麻酔法は過去の自分たちの報告を参照としているが、これはremifentanilをlowとhighの2つのdoseで使っている。highはTCIで4ng/ml、lowは1ng/mlなのでいずれにしても日本では低用量である。
手術の2か月以上後に調査を行い慢性痛の状況を調査。
(結果)
慢性痛の発生頻度はトータルでは56%。セボフルラン群では60%、プロポフォール群では38%でありプロポフォール群で有意に低かった。この他、手や肩の障害を訴える頻度や疼痛のために病院を受診した頻度もセボフルラン群で高かった。
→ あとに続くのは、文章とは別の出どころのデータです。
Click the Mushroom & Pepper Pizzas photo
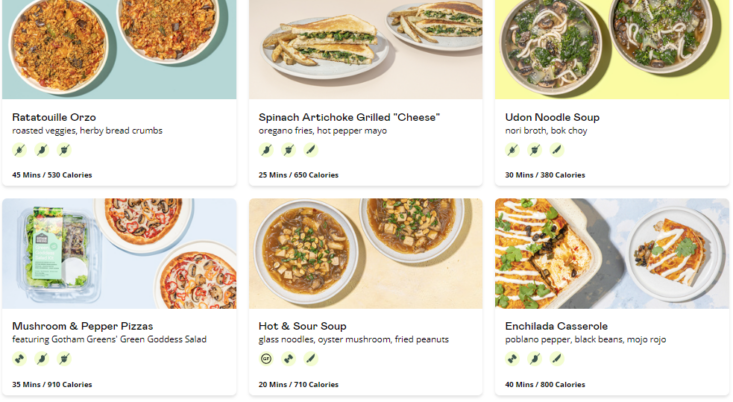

慢性痛のリスク因子としては、若年、腋窩リンパ節郭清、術後24時間のモルヒネ使用量とセボフルランであった。
痛みの程度や期間は両群間で差がなかった。
ということで術後痛に関しては吸入麻酔薬よりもわずかにプロポフォール有利というのがこれまでの結果であるが、これが長期的な痛みに関しても関与していることが明らかとなった。乳癌手術での慢性痛の頻度が非常高いことから、麻酔科医としても麻酔薬の選択と有効な鎮痛法の検討は重要であろう。